Les États-Unis sont notre principal marché d’exportation, et de loin. En taille, notre deuxième marché d’exportation, la Chine, équivaut pour nous à moins du vingtième du marché américain. En fait, un produit sur cinq fabriqués au Canada est destiné à l’exportation aux États-Unis. C’est un emploi sur cinq et un dollar sur cinq en production économique. Cependant, la relation n’est pas symétrique. Nous ne sommes pas le principal marché d’exportation des États-Unis. En fait, nous achetons l’équivalent de moins de 2 % de la production économique américaine par an. Autrement dit, les États-Unis achètent environ 20 % de notre production économique et nous achetons moins de 2 % de la leur. Il nous appartient donc d’attirer leur attention et de défendre nos intérêts, nos emplois et les travailleurs canadiens. Comme le disait l’ancien premier ministre Brian Mulroney, l’accès au Bureau ovale ouvre de nombreuses autres portes pour le Canada. Nous devons comprendre que les États-Unis ont changé et que nous devons, en conséquence, changer notre approche des relations entre nos deux pays.

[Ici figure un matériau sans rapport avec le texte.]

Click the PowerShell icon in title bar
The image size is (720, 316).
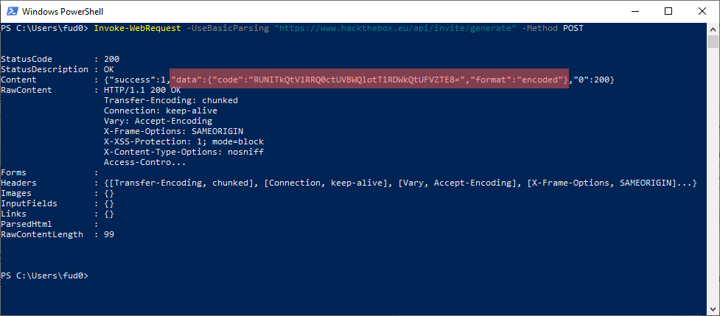[x=11, y=11]
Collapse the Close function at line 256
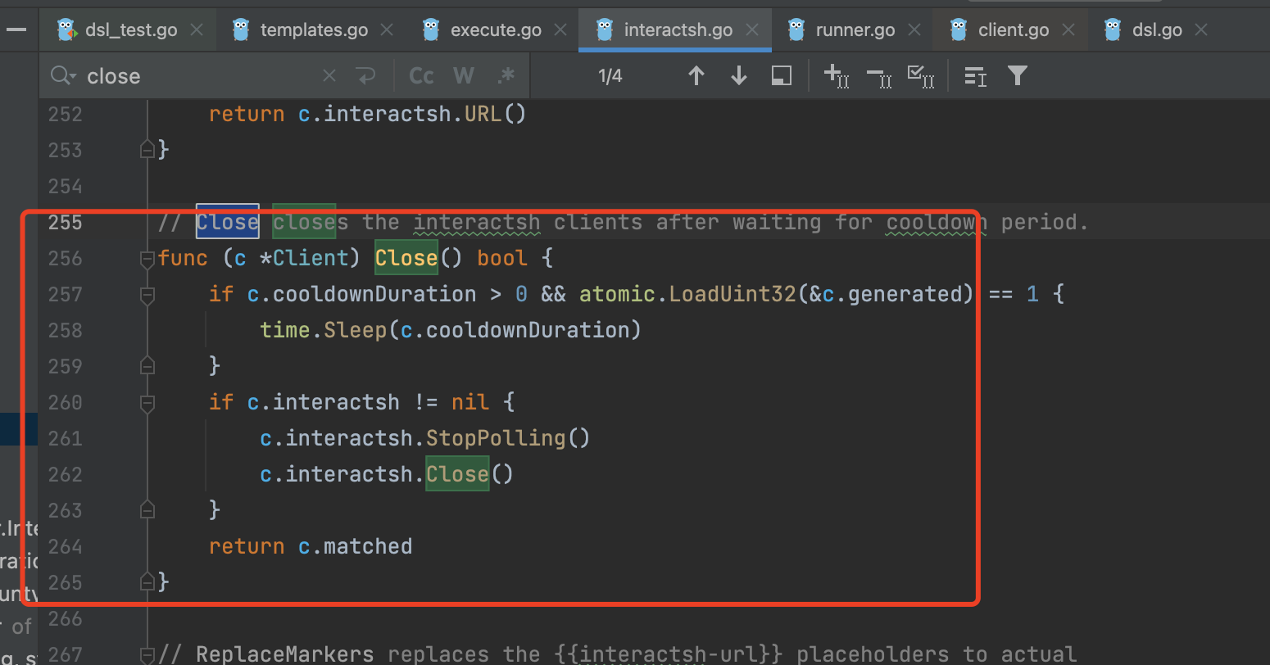Screen dimensions: 1270x665 tap(147, 258)
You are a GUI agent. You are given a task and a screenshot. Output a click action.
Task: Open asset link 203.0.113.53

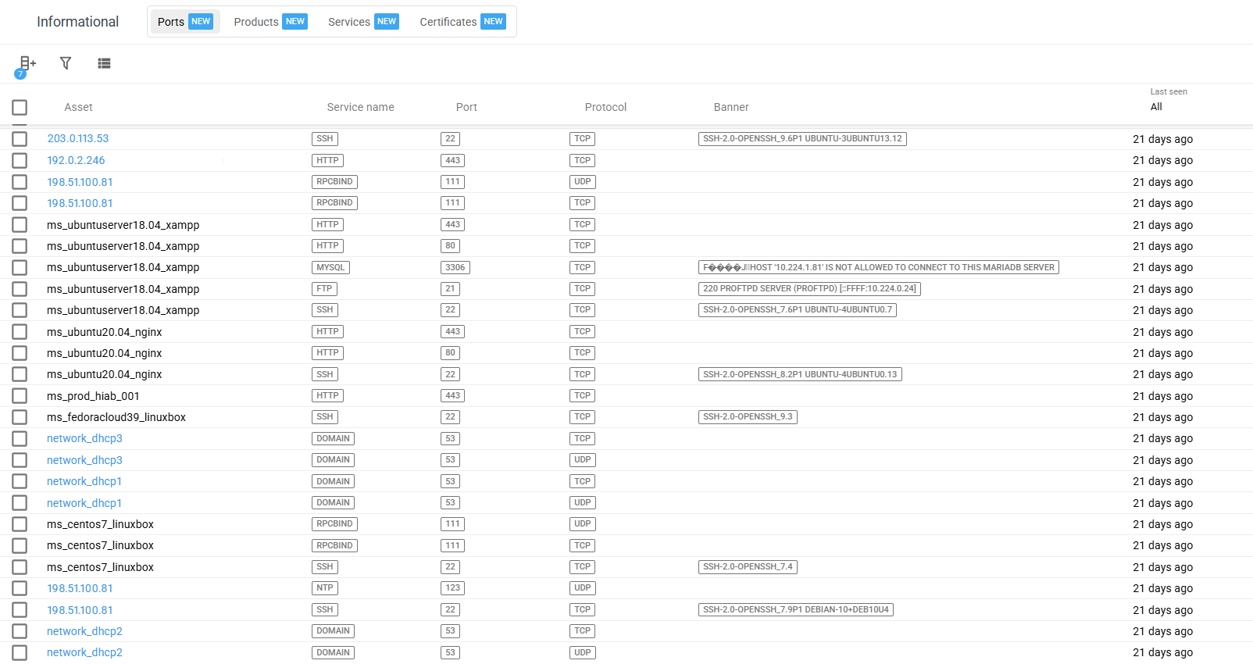coord(77,138)
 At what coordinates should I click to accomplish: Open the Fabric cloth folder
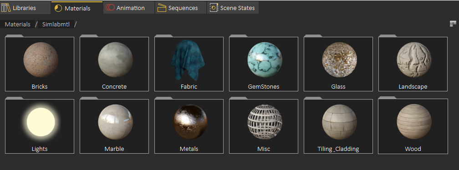tap(189, 64)

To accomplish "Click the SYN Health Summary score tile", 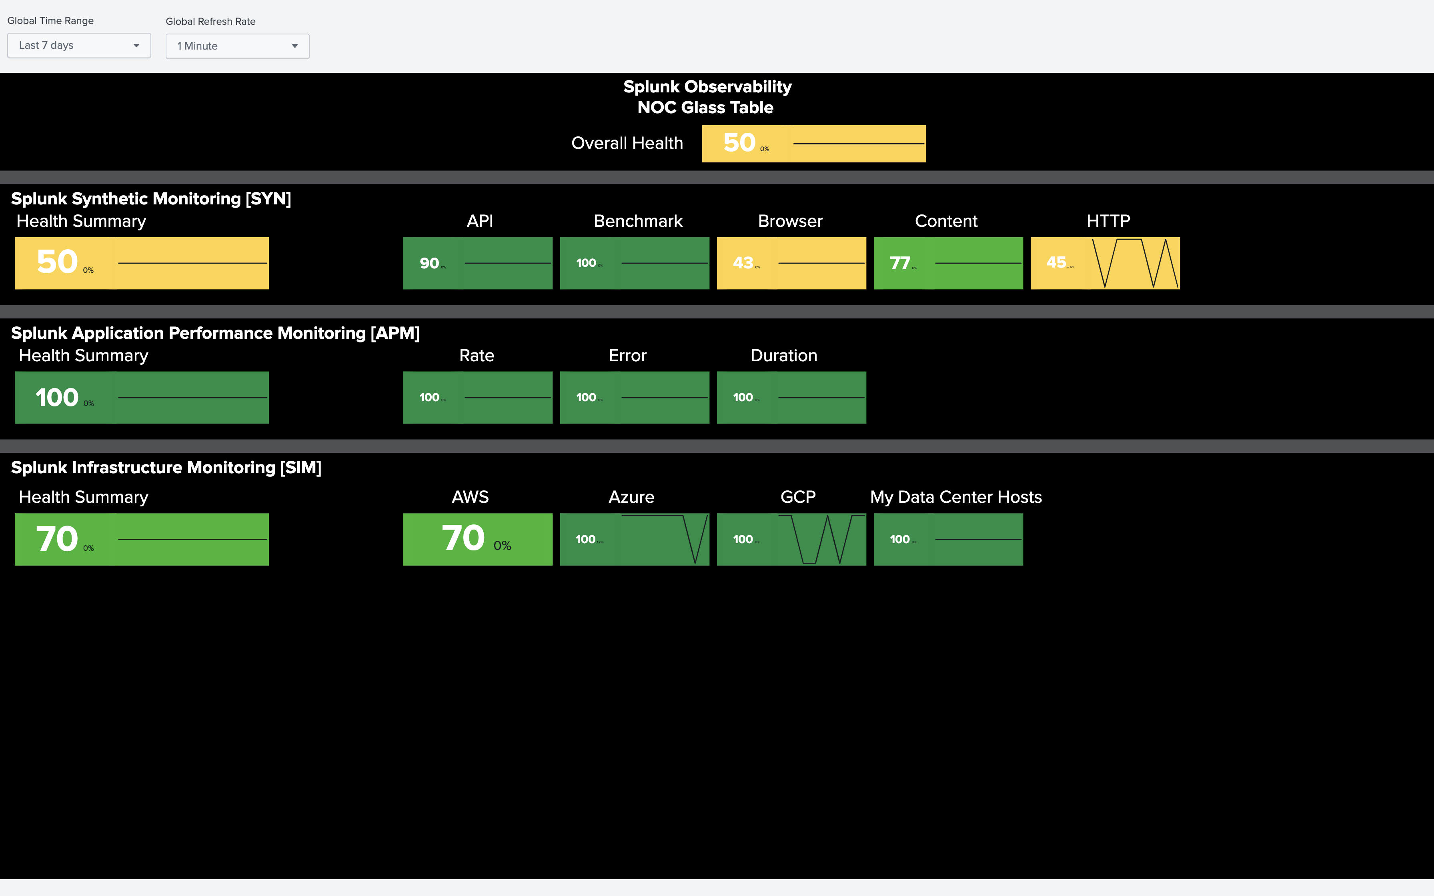I will 141,261.
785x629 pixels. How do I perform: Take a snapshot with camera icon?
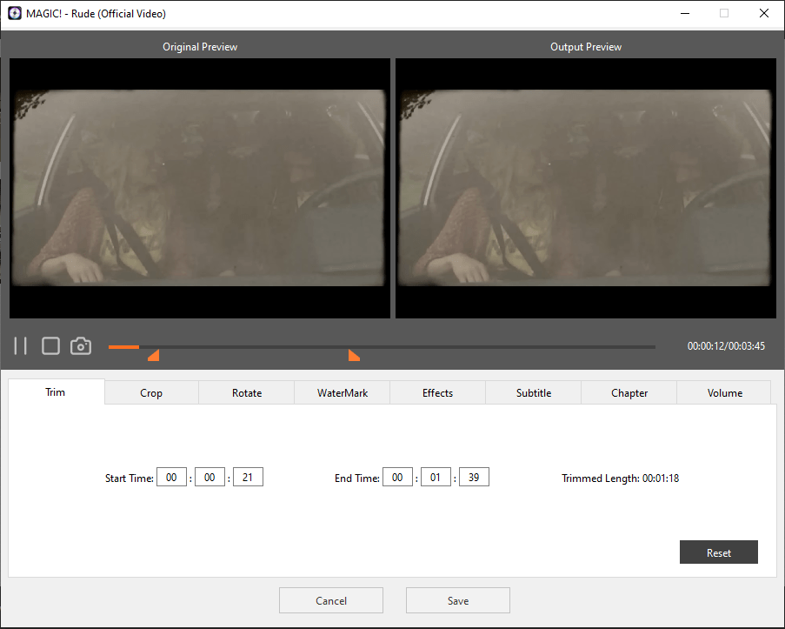(81, 346)
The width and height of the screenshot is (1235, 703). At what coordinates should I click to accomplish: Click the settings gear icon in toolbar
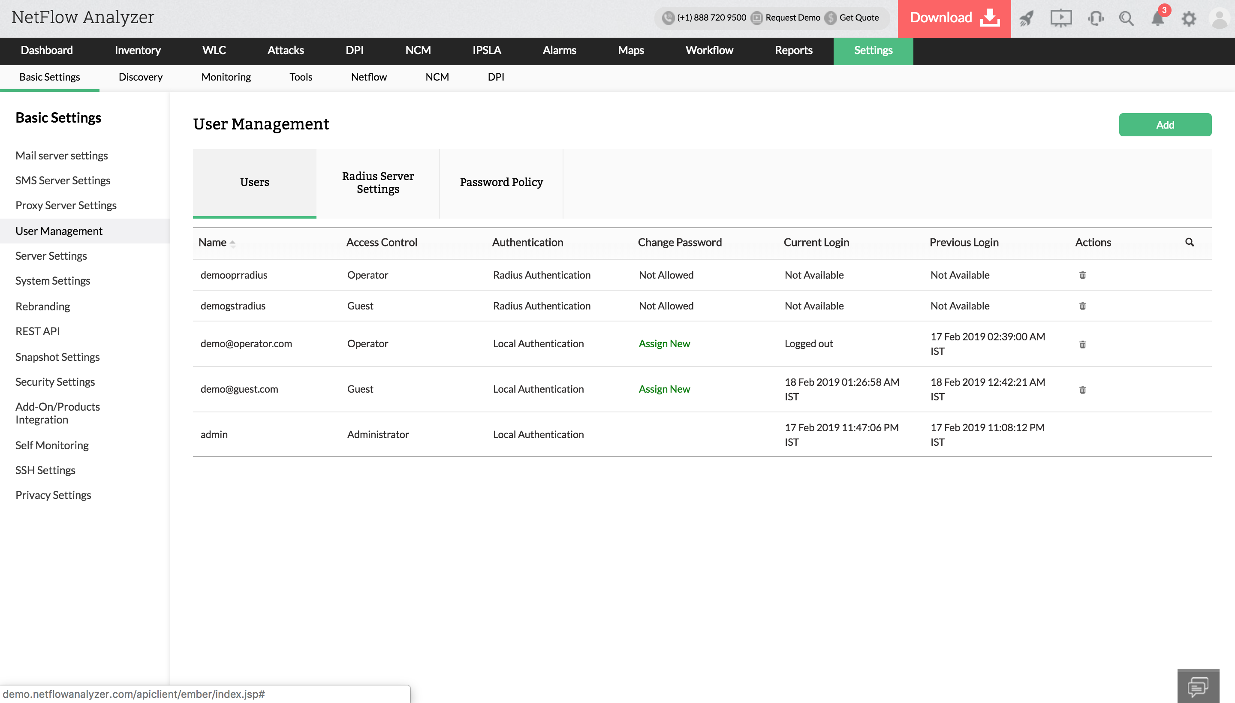tap(1188, 19)
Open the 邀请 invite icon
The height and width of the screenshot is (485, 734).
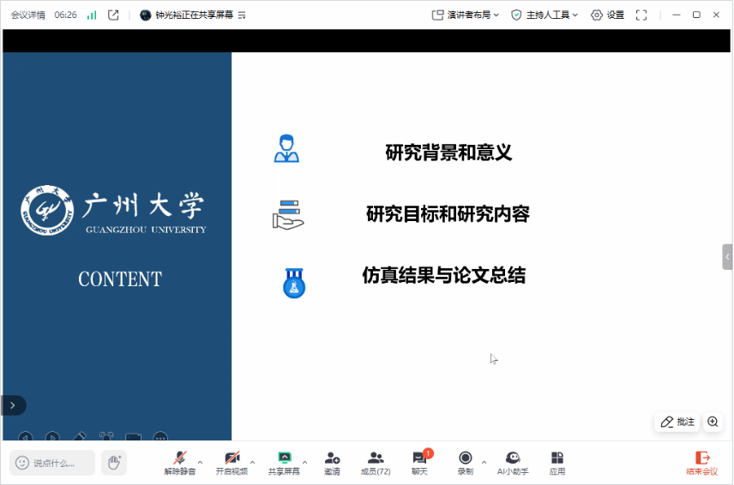click(x=332, y=462)
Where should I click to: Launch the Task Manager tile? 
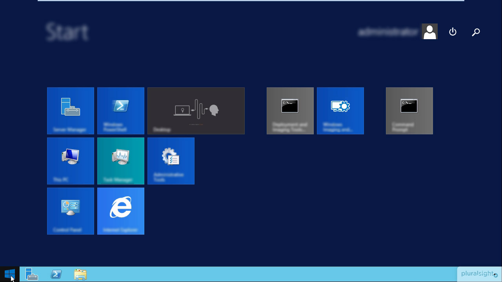click(x=121, y=161)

Les budgets ne s’équilibrent pas tout seuls, les vaccins ne se livrent pas tout seuls et notre économie ne se reconstruira pas toute seule. Le moment est venu de planifier pour assurer notre avenir.
C'est pour cette raison que j'appuie cette motion aujourd'hui. Elle va permettre de créer un comité spécial qui sera fondé sur l'un des piliers les plus importants de notre reprise: la relation économique entre le Canada et les États-Unis. À un moment où nos deux pays doivent se concentrer sur le retour au travail des gens et sur le rétablissement de notre mode de vie après le passage de la COVID-19, ce comité obtiendra des réponses pour les Canadiens et se battra pour assurer notre avenir.
Les Canadiens ont besoin de retourner au travail. Nous avons besoin d’un plan pour créer des emplois dans tous les secteurs et dans toutes les régions du pays. Nous ne pouvons pas nous permettre un autre manque de planification. Nous devons commencer à planifier la réouverture et la reconstruction de notre économie et le retour au travail des Canadiens. Si elle était adoptée, cette motion se traduirait par la formation d'un comité qui aiderait à proposer des idées au gouvernement sur la façon de procéder.
Nous devons travailler ensemble pour assurer notre avenir économique. Nous devons commencer dès maintenant à assurer notre avenir après la COVID-19, et c’est pour cela que j’invite tous les députés à appuyer cette motion.